* PROBLEM REQUIREMENTS
Would you please output the data exactly, omitting no line?

(Stored records)
────

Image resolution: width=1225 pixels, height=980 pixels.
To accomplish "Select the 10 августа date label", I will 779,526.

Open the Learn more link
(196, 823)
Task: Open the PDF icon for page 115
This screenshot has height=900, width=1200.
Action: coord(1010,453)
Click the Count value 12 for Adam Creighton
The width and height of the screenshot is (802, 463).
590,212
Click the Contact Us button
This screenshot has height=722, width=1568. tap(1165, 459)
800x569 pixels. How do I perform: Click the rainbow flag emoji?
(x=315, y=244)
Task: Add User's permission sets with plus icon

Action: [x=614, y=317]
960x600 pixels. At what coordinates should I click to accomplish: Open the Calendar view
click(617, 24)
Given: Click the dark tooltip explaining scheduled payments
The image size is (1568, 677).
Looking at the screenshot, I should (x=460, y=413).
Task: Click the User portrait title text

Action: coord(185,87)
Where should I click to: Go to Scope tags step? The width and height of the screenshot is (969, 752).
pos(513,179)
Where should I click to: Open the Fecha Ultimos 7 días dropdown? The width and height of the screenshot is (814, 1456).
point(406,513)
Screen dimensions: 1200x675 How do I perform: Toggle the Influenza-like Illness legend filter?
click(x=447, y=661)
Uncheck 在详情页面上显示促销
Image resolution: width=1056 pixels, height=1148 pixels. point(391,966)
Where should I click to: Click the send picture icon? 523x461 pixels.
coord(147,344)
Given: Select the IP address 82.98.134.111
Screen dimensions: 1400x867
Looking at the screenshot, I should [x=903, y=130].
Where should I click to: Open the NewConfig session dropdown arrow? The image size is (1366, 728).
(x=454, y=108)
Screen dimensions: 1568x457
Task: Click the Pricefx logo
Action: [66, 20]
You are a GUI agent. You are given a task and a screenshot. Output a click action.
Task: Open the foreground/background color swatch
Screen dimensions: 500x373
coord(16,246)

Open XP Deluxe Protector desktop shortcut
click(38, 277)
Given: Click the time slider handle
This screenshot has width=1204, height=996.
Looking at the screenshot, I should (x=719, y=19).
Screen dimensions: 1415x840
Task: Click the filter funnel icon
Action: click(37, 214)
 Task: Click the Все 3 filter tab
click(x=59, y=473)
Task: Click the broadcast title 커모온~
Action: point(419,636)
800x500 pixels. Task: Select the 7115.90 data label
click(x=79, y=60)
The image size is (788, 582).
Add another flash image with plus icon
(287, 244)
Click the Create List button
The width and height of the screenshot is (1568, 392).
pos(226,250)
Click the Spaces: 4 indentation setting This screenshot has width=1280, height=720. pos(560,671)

────

* RESPONSE BELOW
Image resolution: width=1225 pixels, height=980 pixels.
To accomplish "Select the 10 августа date label", I will 779,526.

Open the Learn more link
(196, 823)
Task: Open the PDF icon for page 115
This screenshot has height=900, width=1200.
Action: coord(1010,453)
Click the Count value 12 for Adam Creighton
The width and height of the screenshot is (802, 463).
590,212
Click the Contact Us button
This screenshot has height=722, width=1568. tap(1165, 459)
800x569 pixels. How do I perform: Click the rainbow flag emoji?
(x=315, y=244)
Task: Add User's permission sets with plus icon

Action: [x=614, y=317]
960x600 pixels. At what coordinates should I click to accomplish: Open the Calendar view
click(617, 24)
Given: Click the dark tooltip explaining scheduled payments
The image size is (1568, 677).
Looking at the screenshot, I should (x=460, y=413).
Task: Click the User portrait title text

Action: coord(185,87)
Where should I click to: Go to Scope tags step? The width and height of the screenshot is (969, 752).
pos(513,179)
Where should I click to: Open the Fecha Ultimos 7 días dropdown? The width and height of the screenshot is (814, 1456).
point(406,513)
Screen dimensions: 1200x675 How do I perform: Toggle the Influenza-like Illness legend filter?
click(x=447, y=661)
Uncheck 在详情页面上显示促销
Image resolution: width=1056 pixels, height=1148 pixels. point(391,966)
Where should I click to: Click the send picture icon? 523x461 pixels.
coord(147,344)
Given: Select the IP address 82.98.134.111
Screen dimensions: 1400x867
Looking at the screenshot, I should [x=903, y=130].
Where should I click to: Open the NewConfig session dropdown arrow? The image size is (1366, 728).
(x=454, y=108)
Screen dimensions: 1568x457
Task: Click the Pricefx logo
Action: [66, 20]
You are a GUI agent. You are given a task and a screenshot. Output a click action.
Task: Open the foreground/background color swatch
Screen dimensions: 500x373
coord(16,246)

Open XP Deluxe Protector desktop shortcut
click(38, 277)
Given: Click the time slider handle
This screenshot has width=1204, height=996.
Looking at the screenshot, I should (x=719, y=19).
Screen dimensions: 1415x840
Task: Click the filter funnel icon
Action: click(37, 214)
 Task: Click the Все 3 filter tab
click(x=59, y=473)
Task: Click the broadcast title 커모온~
Action: point(419,636)
800x500 pixels. Task: Select the 7115.90 data label
click(x=79, y=60)
The image size is (788, 582).
Add another flash image with plus icon
(287, 244)
Click the Create List button
The width and height of the screenshot is (1568, 392).
pos(226,250)
Click the Spaces: 4 indentation setting This screenshot has width=1280, height=720. pos(560,671)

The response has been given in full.